TASK DIRECTIONS: Word for word, write the records out again, but omit each picture.

──────────────────────────────

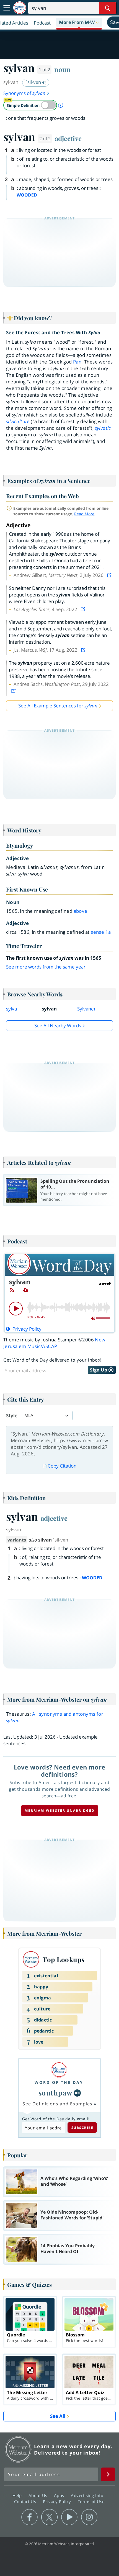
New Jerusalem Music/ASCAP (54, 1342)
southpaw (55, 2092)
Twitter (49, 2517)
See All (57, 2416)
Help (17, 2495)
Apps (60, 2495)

──────────────────────────────

RESPONSE AREA:
New Jerusalem Music/ASCAP (54, 1342)
southpaw (55, 2092)
Twitter (49, 2517)
See All (57, 2416)
Help (17, 2495)
Apps (60, 2495)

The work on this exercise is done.